DevOps teams have begun to make more intensive use of advanced technology to improve DevSecOps deployment and achieve faster software releases and more powerful automation.
This is according to research from GitLab, conducted between January and March 2021 among nearly 4,300 respondents, 20 percent of whom were active in businesses within the EU and Russia. GitLab is a provider of an application that supports the full DevOps cycle.
Release pace is higher than ever
Of the respondents, 84 percent said the release rate of their software is higher than ever. According to GitLab, this is due to the increasing integration of Continuous Integration & Continuous Delivery (CI/CD) practices. More than half of respondents say they are releasing twice as fast, up from 35 percent a year earlier. It can be even faster, however, as 19 percent say they release ten times faster.
Automation is an important reason DevOps teams can release their products faster. For example, three-quarters of respondents said they plan to use artificial intelligence or machine learning to test or evaluate their code or are already doing so. That is a significant increase from 2020, when 41 percent said the same.
More than half of those surveyed say they have largely or even completely automated their lifecycles. That is a huge increase from 2020, when it was only 8 percent. With these lifecycles automated, teams have more time left for other priorities. Managing cloud services is seen as the top priority by more than half of respondents.
Security testing lags behind
The main area where teams are still lagging behind is security testing. Over 40 percent feel this happens too late in the process and a similar percentage struggles with identifying and fixing vulnerabilities. Keeping track of the status of bug fixes is a problem for 37 percent and 33 percent have difficulty prioritising bug fixes.
Nevertheless, progress has been made in the area of DevSecOps. Of all the security professionals surveyed, 72 percent now rate their company’s security activities as “good” or “strong”. This percentage was still 59 percent in 2020. 70 percent of security professionals say their teams are addressing security earlier in the development process. One reason for this is that more developers are performing static and dynamic security tests on applications.
Responsibility remains a pain point
A persistent problem appears to be determining who is responsible for security within a company. There appears to be disagreement among the respondents: 39 percent of the security professionals say they are fully responsible for security, but 28 percent say that everyone is responsible for security. This is little different from the previous year.

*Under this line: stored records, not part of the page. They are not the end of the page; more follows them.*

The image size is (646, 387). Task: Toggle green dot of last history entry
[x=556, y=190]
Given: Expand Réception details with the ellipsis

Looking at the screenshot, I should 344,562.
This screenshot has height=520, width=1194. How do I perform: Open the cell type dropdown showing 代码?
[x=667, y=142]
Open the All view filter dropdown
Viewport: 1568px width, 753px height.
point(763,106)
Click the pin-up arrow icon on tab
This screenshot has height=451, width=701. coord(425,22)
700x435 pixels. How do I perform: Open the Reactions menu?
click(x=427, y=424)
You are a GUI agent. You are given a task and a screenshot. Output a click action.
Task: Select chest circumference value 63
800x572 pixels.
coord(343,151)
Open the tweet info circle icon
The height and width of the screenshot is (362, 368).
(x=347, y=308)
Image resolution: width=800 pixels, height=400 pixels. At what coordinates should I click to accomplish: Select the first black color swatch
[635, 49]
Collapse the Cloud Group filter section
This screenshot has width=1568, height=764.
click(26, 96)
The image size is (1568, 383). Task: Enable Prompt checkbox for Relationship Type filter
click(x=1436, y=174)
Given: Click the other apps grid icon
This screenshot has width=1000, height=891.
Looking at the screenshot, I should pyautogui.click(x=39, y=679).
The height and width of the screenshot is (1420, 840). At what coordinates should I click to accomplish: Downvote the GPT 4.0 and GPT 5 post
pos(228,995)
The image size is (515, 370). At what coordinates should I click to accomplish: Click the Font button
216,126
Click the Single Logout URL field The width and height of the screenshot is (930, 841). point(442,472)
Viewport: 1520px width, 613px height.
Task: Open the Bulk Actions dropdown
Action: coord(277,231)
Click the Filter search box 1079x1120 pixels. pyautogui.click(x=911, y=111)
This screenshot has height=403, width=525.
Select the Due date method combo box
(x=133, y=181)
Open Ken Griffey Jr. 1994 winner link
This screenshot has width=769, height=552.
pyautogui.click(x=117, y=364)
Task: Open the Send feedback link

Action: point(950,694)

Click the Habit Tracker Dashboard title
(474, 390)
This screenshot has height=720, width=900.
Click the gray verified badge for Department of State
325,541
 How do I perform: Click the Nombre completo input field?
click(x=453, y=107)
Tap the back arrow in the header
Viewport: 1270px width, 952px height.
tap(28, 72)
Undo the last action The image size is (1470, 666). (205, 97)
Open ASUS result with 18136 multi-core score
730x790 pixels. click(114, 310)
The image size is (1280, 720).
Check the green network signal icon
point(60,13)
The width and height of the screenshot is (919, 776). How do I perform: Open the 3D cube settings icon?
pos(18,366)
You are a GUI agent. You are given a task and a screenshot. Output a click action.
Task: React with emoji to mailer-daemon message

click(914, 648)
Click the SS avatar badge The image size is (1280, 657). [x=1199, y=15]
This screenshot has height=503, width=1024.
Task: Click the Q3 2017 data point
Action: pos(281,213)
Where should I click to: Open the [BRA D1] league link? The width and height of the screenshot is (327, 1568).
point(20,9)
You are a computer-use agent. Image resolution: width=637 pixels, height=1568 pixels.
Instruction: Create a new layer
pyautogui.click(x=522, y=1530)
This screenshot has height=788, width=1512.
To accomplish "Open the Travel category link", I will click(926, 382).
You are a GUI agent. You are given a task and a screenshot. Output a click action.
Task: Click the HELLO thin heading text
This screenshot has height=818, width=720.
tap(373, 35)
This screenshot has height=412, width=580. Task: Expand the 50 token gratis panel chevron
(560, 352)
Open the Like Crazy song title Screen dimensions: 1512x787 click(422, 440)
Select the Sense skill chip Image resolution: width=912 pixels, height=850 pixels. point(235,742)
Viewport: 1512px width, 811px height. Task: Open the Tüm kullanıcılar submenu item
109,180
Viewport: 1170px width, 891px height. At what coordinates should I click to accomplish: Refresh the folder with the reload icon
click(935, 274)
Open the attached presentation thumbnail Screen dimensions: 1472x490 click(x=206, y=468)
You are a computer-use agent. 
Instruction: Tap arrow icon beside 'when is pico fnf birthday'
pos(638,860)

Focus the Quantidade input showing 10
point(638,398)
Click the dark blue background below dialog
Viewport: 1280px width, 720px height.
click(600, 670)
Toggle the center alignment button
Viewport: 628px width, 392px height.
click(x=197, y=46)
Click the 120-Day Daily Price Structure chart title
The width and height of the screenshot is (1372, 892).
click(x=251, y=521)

“While the industry has continued integrating security into development, and organizations are beginning to improve security overall, our research shows that a more clear delineation of responsibilities and adoption of new tools is required to completely shift security left,” said Johnathan Hunt, vice president of security at GitLab. “In the future, we hope to see security teams find more ways to lay out clear expectations for the other members of their organization, and continue to adopt innovative technologies for scanning and code reviews to improve speed and quality of development cycles.”